**EXERCISE PROMPT:** Extract the data from the line containing "You are a GUI" through the line containing "[x=531, y=104]", both lines included, and repeat it line for line. Omit the pictures.

Records from a pointing dataset
►
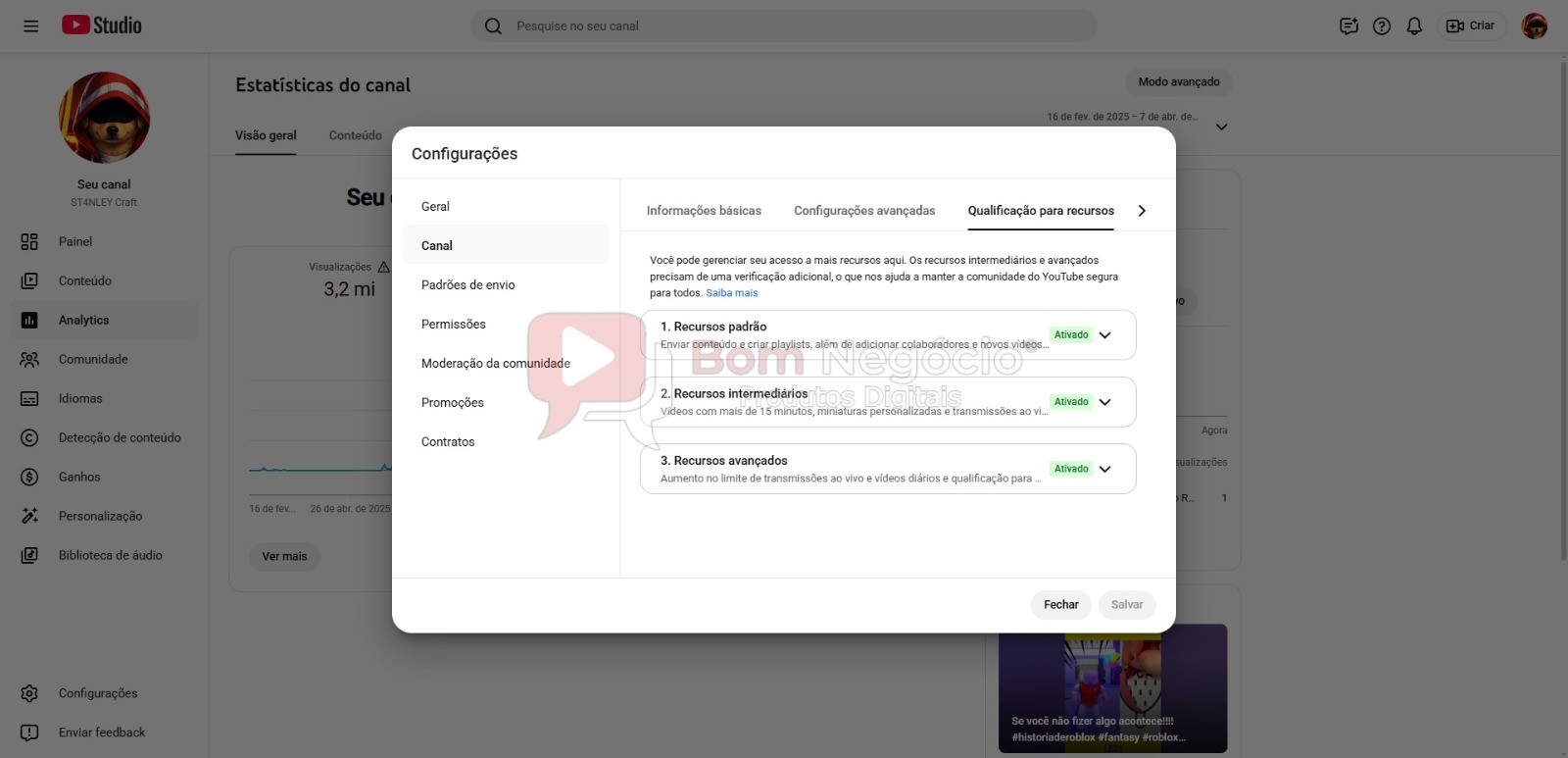Open the comments feedback icon in header
1568x758 pixels.
(1348, 26)
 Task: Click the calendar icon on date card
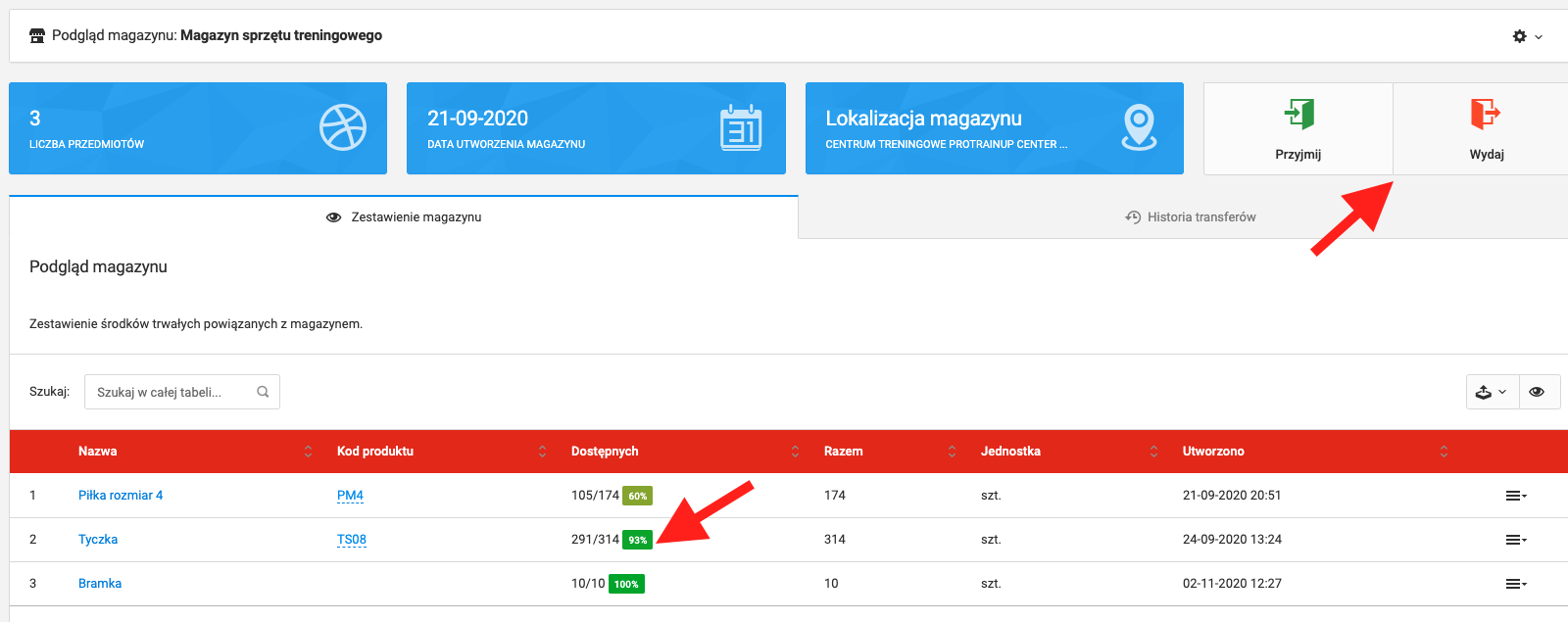coord(741,127)

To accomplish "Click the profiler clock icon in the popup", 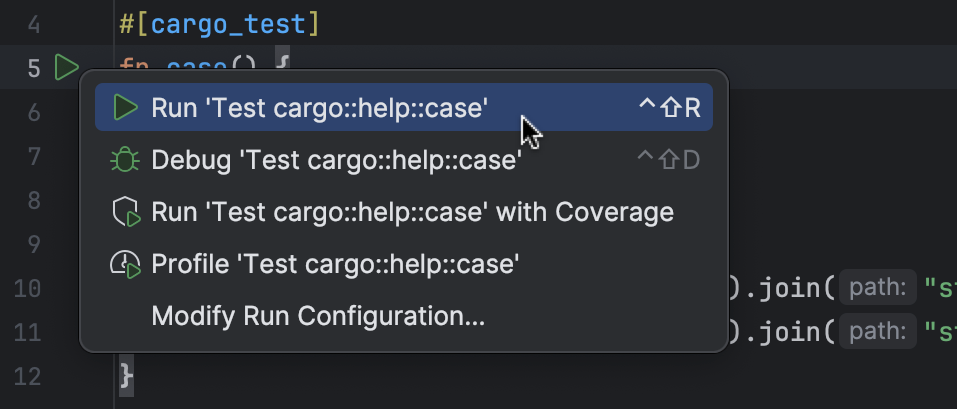I will 125,265.
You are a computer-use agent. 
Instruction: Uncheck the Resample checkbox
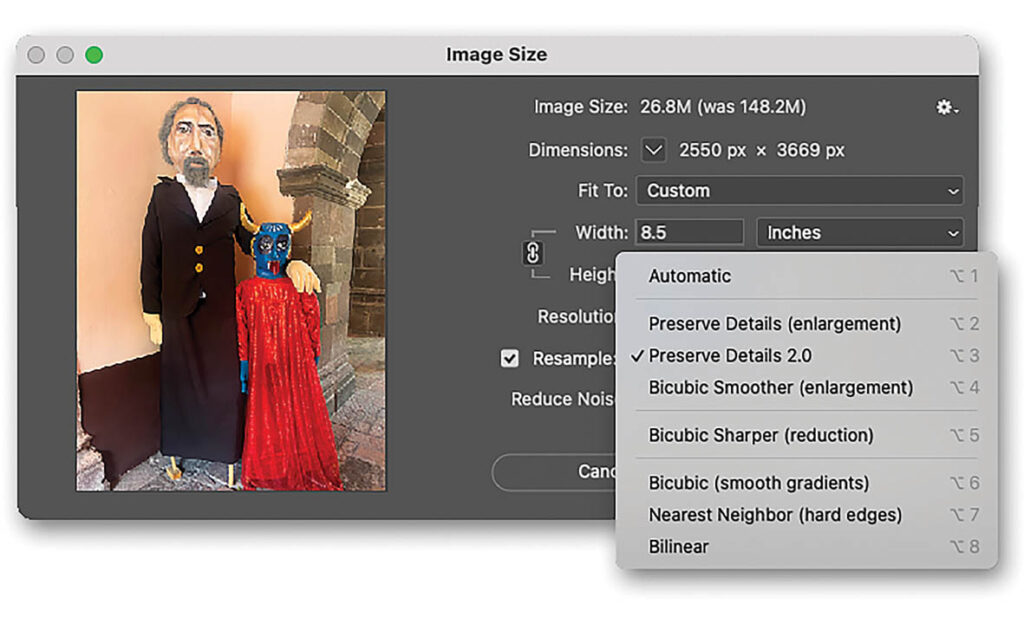point(510,358)
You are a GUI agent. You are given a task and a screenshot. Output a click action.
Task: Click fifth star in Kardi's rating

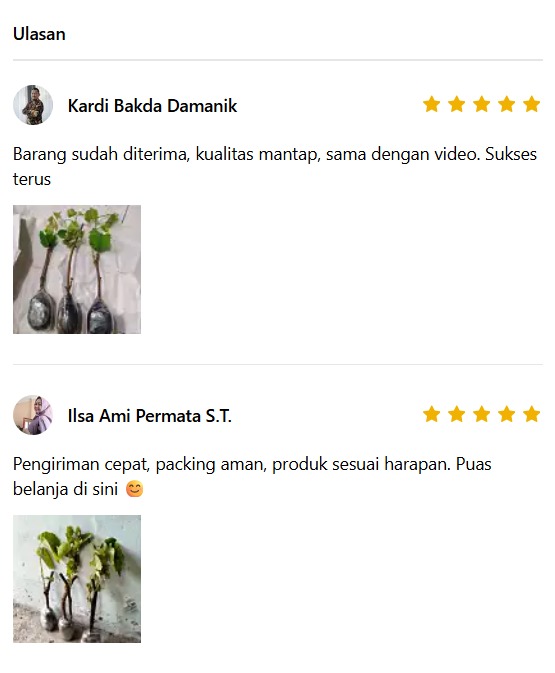[x=531, y=104]
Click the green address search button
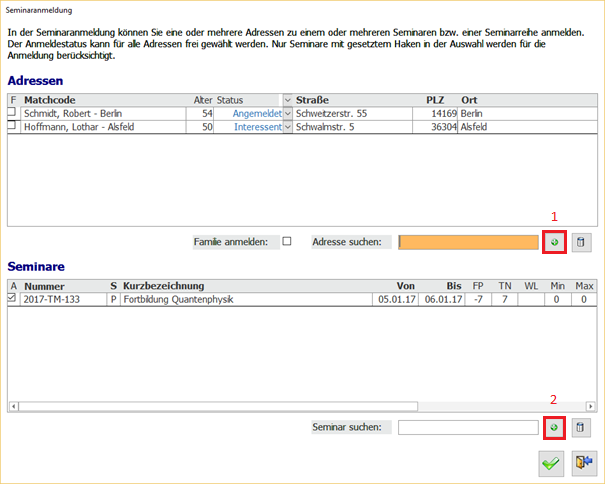The image size is (607, 486). [x=554, y=241]
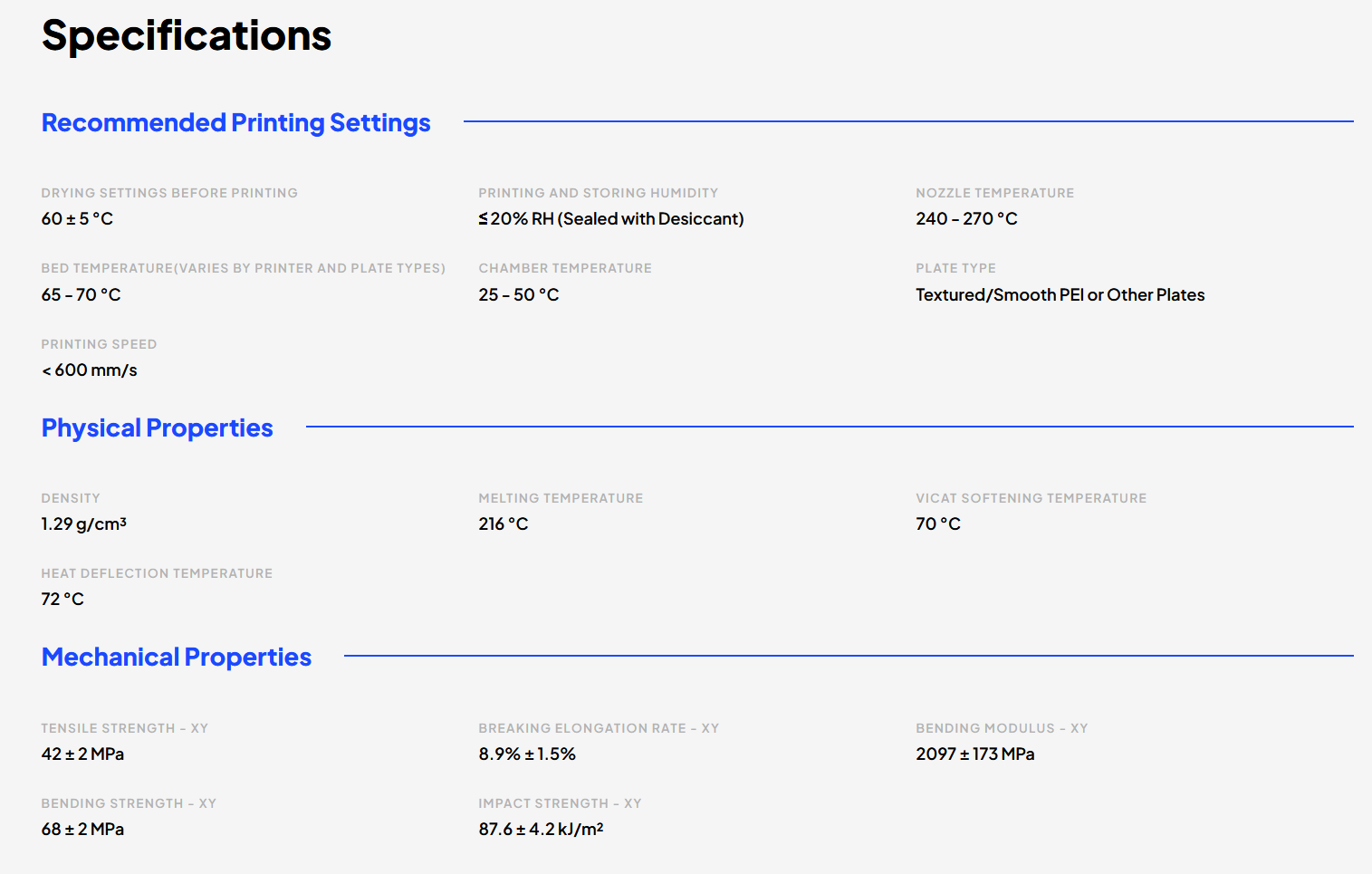
Task: Click the Vicat Softening Temperature label
Action: pyautogui.click(x=1031, y=498)
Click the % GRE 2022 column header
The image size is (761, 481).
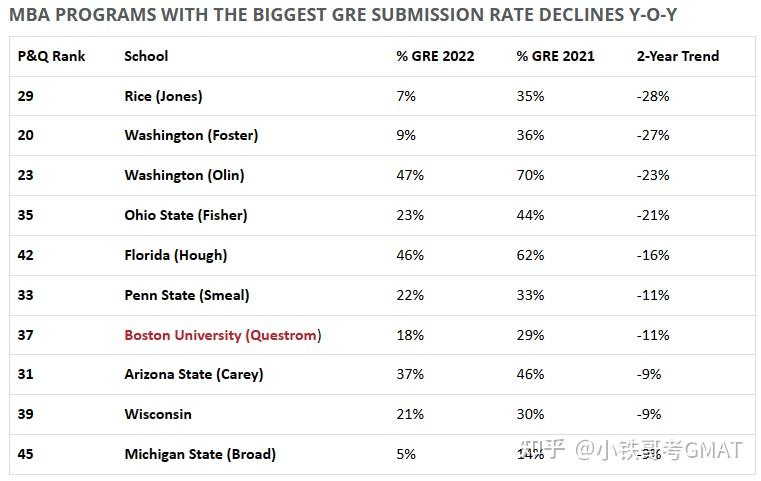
◄
**EXERCISE RESULT:**
You are a GUI agent. You are given a task and a screenshot. Output a click action.
Task: Click fifth star in Kardi's rating

[x=531, y=104]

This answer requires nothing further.